Abu Tratter may have missed the jersey-giving ceremony that the Samahang Basketbol ng Pilipinas held for the 23 for 2023 cadets last Monday but he made sure to help out when the current batch needed him the most.

After helping the Marinerong Pilipino Skippers win the Sinulog Cup in Cebu a week ago, the 6-foot-7 Filipino-American did not hesitate to heed Gilas’ call, as they were undermanned for their second session in preparation for the 2019 FIBA World Cup Asian Qualifiers.

“I think it’s just an honor to put on this jersey, to be able to represent our country, to possibly represent our country in the future. It’s an honor,” shared the Laguna-native.

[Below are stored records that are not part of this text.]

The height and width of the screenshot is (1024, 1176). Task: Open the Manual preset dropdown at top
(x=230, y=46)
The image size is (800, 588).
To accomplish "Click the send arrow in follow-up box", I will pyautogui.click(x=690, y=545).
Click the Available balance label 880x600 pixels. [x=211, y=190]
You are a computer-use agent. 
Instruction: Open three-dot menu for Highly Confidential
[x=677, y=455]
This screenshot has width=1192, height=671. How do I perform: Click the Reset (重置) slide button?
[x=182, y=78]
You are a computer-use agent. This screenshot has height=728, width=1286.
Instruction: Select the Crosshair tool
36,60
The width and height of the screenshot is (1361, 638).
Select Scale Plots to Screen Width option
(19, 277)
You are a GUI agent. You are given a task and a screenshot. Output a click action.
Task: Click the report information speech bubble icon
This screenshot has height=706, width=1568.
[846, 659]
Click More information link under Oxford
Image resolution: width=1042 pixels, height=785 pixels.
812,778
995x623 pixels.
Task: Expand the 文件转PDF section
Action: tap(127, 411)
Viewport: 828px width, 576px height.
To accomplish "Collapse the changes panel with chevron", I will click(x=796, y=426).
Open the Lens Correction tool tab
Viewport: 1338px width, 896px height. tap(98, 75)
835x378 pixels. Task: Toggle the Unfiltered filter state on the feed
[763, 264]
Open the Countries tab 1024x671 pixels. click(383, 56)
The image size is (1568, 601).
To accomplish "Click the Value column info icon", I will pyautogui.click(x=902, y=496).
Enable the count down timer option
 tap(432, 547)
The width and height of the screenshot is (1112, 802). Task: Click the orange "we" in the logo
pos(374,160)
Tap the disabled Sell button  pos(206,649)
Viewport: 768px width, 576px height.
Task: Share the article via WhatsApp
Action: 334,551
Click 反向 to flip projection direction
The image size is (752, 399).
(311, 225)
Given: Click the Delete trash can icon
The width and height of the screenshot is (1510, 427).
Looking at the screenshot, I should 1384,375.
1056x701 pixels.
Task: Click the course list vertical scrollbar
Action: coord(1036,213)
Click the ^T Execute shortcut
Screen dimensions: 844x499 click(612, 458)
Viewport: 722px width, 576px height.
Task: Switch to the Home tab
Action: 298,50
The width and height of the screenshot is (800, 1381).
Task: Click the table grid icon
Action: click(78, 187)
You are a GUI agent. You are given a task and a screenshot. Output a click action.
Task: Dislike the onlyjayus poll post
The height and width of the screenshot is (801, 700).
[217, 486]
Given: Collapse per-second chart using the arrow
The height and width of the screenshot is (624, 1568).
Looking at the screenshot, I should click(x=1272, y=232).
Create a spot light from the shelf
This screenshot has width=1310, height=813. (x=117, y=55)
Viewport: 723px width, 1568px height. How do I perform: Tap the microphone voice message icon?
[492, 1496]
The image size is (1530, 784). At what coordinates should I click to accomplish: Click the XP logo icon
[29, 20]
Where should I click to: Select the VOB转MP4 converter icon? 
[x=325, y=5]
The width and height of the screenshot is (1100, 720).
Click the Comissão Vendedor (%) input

The 25-year old, who just celebrated his birthday last January 9, admitted that he was in awe of the talent inside the Meralco Gym. Like a fan, he wanted to take a few photo ops with the senior team’s Gabe Norwood and June Mar Fajardo.

“Actually, at first I was just shocked to see June Mar and Gabe, just to be able to be in the midst of them,” gushed the former DLSU Green Archer, who will suit-up for Marinerong Pilipino in the D-League. “I even asked them for a picture, and hopefully they’ll still give me one.

“It’s just humbling, definitely.”

However, the work has only began for Tratter. With five years to go until the 2023 FIBA World Cup, the two-time UAAP champion plans to continue to do what he does best — be the same scrapper that he is and hopefully catch the eye of Gilas’ brass.

“I think just doing the dirty work, of course. Giving whatever the team needs, rebound or any steals, any thing a dirty player would need to pick up on,” he said.

“That’s how it is, garbage into gold. Get anything, sweep up anything and try to put it back.”

Moreover, he will continue answering the call when Gilas needs him, as he himself is learning a lot from being surrounded by the country’s topflight cagers.

“Whenever I can. I want to be able to absorb all the information coming from here and hopefully apply it in the D-League and hopefully apply it on future practices, future games.”